After locating "This screenshot has height=931, width=1686." in the listing below, copy that line and each one after it exactly, ending with the line that has "The image size is (1024, 575).".
..........
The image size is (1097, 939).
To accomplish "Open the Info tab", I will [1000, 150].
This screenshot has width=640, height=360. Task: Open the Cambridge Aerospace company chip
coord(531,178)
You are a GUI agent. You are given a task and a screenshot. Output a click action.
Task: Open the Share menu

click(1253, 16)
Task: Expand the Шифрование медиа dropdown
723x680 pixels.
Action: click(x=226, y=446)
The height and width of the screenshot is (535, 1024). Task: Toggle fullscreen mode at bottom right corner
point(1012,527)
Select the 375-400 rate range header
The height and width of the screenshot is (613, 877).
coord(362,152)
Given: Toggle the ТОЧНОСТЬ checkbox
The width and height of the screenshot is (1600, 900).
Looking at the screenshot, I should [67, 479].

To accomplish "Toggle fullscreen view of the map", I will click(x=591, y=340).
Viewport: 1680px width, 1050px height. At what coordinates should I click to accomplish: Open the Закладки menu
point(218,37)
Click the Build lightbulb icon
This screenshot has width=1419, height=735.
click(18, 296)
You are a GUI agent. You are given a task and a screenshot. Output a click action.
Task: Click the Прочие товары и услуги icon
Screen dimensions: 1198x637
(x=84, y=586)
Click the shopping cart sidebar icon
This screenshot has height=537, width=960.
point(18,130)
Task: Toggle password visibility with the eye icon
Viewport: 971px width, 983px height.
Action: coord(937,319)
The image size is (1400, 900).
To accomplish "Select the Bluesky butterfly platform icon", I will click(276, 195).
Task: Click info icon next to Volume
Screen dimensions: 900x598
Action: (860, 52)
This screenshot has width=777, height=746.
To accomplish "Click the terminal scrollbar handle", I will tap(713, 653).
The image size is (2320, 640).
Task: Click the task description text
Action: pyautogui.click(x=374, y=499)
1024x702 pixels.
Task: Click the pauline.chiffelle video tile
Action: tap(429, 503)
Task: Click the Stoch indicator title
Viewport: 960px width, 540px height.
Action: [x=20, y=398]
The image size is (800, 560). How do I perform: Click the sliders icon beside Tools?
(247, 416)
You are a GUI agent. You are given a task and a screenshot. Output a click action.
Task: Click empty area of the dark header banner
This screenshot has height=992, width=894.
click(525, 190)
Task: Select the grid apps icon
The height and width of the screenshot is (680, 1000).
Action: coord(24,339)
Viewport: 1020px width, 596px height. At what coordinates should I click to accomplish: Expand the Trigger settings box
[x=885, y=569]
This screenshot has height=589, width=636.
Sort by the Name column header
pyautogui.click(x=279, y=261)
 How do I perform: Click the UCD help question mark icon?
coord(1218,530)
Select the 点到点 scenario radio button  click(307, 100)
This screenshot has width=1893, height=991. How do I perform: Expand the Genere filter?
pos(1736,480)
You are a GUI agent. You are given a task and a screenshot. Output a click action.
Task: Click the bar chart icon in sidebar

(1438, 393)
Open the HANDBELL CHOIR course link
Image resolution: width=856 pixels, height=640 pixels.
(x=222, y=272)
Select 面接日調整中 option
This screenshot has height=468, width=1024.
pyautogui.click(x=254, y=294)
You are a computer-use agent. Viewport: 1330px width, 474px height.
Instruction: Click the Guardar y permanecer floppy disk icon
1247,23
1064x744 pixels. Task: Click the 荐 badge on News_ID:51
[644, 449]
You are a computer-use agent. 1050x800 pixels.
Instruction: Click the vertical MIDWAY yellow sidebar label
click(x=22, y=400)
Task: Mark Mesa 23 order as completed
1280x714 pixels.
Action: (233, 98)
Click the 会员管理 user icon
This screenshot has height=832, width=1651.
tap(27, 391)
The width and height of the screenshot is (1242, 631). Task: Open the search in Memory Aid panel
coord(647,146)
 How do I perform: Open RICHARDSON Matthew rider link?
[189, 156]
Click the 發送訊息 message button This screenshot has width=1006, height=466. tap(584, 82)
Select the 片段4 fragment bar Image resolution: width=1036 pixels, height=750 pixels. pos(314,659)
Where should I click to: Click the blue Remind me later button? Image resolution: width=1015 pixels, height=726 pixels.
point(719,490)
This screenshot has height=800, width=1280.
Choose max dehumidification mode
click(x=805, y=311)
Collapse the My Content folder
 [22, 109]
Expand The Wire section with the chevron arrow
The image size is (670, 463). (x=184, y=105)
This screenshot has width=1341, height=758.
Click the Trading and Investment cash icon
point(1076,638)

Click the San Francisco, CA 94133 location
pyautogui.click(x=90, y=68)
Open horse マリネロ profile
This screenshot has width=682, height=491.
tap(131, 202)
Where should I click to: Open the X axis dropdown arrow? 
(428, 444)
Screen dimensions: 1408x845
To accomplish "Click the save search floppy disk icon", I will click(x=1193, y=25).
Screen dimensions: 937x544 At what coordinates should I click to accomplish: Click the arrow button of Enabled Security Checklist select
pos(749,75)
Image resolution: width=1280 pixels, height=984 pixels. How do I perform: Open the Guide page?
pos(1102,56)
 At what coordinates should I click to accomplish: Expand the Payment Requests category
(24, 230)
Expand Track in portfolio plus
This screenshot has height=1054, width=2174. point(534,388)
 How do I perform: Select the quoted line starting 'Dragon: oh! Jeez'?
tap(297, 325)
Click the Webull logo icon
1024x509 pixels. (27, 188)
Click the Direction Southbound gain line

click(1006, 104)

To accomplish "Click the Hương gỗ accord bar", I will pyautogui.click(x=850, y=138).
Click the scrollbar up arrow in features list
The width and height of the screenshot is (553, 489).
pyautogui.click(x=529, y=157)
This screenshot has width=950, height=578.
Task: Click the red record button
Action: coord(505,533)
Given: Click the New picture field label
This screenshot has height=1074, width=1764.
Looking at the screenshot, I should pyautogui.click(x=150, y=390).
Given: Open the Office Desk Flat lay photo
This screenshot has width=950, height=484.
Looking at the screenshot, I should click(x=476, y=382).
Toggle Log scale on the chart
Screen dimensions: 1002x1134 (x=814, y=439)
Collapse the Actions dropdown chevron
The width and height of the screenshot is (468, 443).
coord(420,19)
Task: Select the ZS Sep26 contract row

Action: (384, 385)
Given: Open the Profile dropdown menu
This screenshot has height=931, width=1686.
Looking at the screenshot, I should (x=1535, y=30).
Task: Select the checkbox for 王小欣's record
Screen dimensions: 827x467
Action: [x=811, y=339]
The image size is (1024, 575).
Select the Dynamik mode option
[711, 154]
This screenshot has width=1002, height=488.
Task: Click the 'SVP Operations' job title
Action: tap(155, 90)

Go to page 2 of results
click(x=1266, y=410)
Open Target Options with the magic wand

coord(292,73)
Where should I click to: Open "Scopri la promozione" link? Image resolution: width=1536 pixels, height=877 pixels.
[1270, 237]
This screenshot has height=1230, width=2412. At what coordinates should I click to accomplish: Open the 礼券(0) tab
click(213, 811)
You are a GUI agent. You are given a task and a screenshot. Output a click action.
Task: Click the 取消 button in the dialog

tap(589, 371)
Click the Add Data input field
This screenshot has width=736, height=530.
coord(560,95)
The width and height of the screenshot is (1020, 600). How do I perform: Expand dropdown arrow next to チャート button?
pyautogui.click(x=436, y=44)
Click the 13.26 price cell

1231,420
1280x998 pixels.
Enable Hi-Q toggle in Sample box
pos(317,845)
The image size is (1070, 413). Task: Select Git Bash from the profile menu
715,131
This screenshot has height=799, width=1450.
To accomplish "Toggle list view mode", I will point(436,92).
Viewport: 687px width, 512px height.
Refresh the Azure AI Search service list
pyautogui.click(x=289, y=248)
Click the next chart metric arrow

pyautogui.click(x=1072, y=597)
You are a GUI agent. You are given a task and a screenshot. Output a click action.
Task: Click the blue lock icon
..........
● **WRITTEN RESPONSE**:
This screenshot has height=931, width=1686.
Looking at the screenshot, I should (x=1535, y=30).
Task: Select the checkbox for 王小欣's record
Screen dimensions: 827x467
Action: [x=811, y=339]
The image size is (1024, 575).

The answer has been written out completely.